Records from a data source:
----

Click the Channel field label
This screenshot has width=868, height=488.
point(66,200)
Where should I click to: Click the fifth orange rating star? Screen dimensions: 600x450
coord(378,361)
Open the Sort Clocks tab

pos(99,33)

----

▸ **Exercise goal**
Repeat the entries exactly, all of them.

▸ **Result below**
Click the Channel field label
This screenshot has width=868, height=488.
point(66,200)
Where should I click to: Click the fifth orange rating star? Screen dimensions: 600x450
coord(378,361)
Open the Sort Clocks tab

pos(99,33)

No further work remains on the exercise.